İnsanları sever misiniz?
Böyle sorularla gelin bana J En sevdiğim soru türü…
Bu tarz soruların cevapları çoğu zaman tam
bir içtenlik taşıyamaz… Taşıyamıyor… Maalesef…
Ama elbette ısrarcı olan cevaplar var bu
soruya ait.
Severim…
Sevmem…
Yaradılanı severiz yaradandan ötürü…
Aldığınız yol, gördüğünüz insan, başınıza
gelenler kadar cevabınız vardır muhtemelen…
Ama hiç oturup “insanları” sevip
sevmediğinizi düşündünüz mü?
Sevdiğiniz insanları değil… “İnsanları”
Kedileri sever gibi… Kuşları sever gibi…
Neticesinde hepimiz hayvanız…
Benim kanaatim çoğumuzun insanları sevmediği
yönünde… Birini sevmekten farklı bir durum bu
“İnsan” ırkını sevme durumu… Yapılan bunca “ırkçılığın” gün gelip bilmem
ne gezegeninden gelenlerle aramızda da bir gün yaşanacağını düşününce, hayli
komik geliyor bugünkü, din, köken, renk için yapılan “Irkçılık”, belirli bir
gruba dâhil insanı sevmemek, düşmanlık gütme durumu…
Hayvanların birebir kendi cinsinden olmayan bazı
başka hayvanlarla sorunu vardır. Kendi cinsinden “bazı” hayvanlarla da sorunu
olabilir zaman zaman … Çok hırçın bir kedi bazen yanına diğer kedileri
yaklaştırmaz, iyi anlaşacağı bazılarını yaklaştırır ama bugüne kadar özellikle “Sarmanlar”dan
rahatsız olan bir “İran Kedisi” görmedim… Kendinden büyük diye korkar,
saldırgan diye kaçar ama “ulan bu pisi bir siyam” “şaşı len bunun gözü” “bu
kedi Fransızca miyavlıyor len” “düşmanım ulan bunlara” diyen bir başka cins
kedi görmedim hiç… Varsa da böyle bir psikopat bana denk gelmedi…
Ama din, dil, cinsiyet, renk, yaşam seçimi ve
kültürleri farklı diye birbirini sevmeyen milyonlarca insan gördüm… Bu
sevgisizlik öyle bir durum ki tüm bu belirteçleri kaldırdığımızda da “insanlar”

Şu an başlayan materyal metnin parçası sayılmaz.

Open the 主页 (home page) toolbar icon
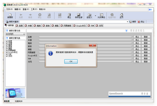Screen dimensions: 157x106 pos(121,16)
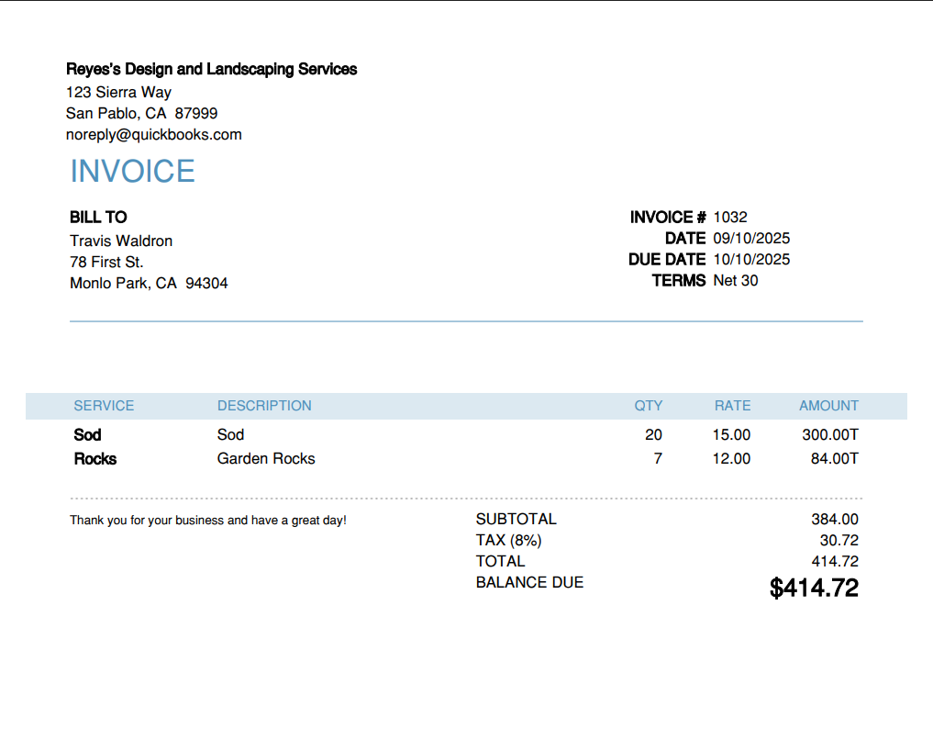Click the blue INVOICE heading

coord(133,172)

diğer insanları sevmemek için makul bir sebep buluyor…
Ya da bazıları “insan sever” oluyorlar… Öyle
çok öğreti uğraşıyor ki bu işle… Hobi halinde “insan seven” insanlar tanıyorum… İnandırıcılıktan uzak hümanizmleri ile beni
deli eden çok insan biliyorum. Kendini “doğru”
sevemezken birini sevmek ya da sevmemek kimin becerebileceği bir şeydir ki…
Ondandır sevginin çoğu zaman “yalnızca”
kelimeler de ki varlığı…
İnsanları sevelim, ne de olsa hatasız kul
olmaz. Ne de olsa biz yaradanın en sevgili kullarıyız. Evren bizim için bir sınav
alanı ve bütün bu yerkürenin ve etrafını çevreleyen maddenin ve boşluğun tek
sebebi biziz. O zaman insan sevgiyi hak eder.
Etmez efendim.
Önce insan dediğin atom yığını rastgele bir
araya gelmiş yapıtaşlarından farklı bir şey olduğunu fark edecek. Aslında sahip
olduğu bilincin ve aklın bir hediye, evrenin en muhteşem piyangosu olduğunu fark
edecek. Sonra niye ve neden sorularını sorabilmenin nasıl büyük bir lütuf olduğunu
fark edecek. Daha bitmedi...
Elindeki tahrip gücünün, kendi türüne ve diğer
türlere sebepsiz acı çektirme gücünün ve iradesinin nasıl büyük bir sorumluluk yüklediğini
bilecek...
Sonra o nice zahmetle bir araya gelmiş
milyarlarca nöronun hakkını vermeyi öğrenecek.
Vicdan sahibi olacak. İnancı dolayısıyla değil,
ceza korkusuyla değil, kıldan ince köprünün kâbusu ile değil akıl gözüyle dünyaya
bakmayı becerdiği için doğruyu isteyecek, doğruya yönelecek.
Ben belki ondan sonra “insani” sevebilirim,
onu da garanti edemem.
Bir hayvanı, bir ülkeyi, bir şehri, bir
şarkıyı sevmek gibi kolay değil aklı ve iradesi ile hareket eden insanı sevmek.
Hafızan biraz iyi ise daha da zorlaşıyor…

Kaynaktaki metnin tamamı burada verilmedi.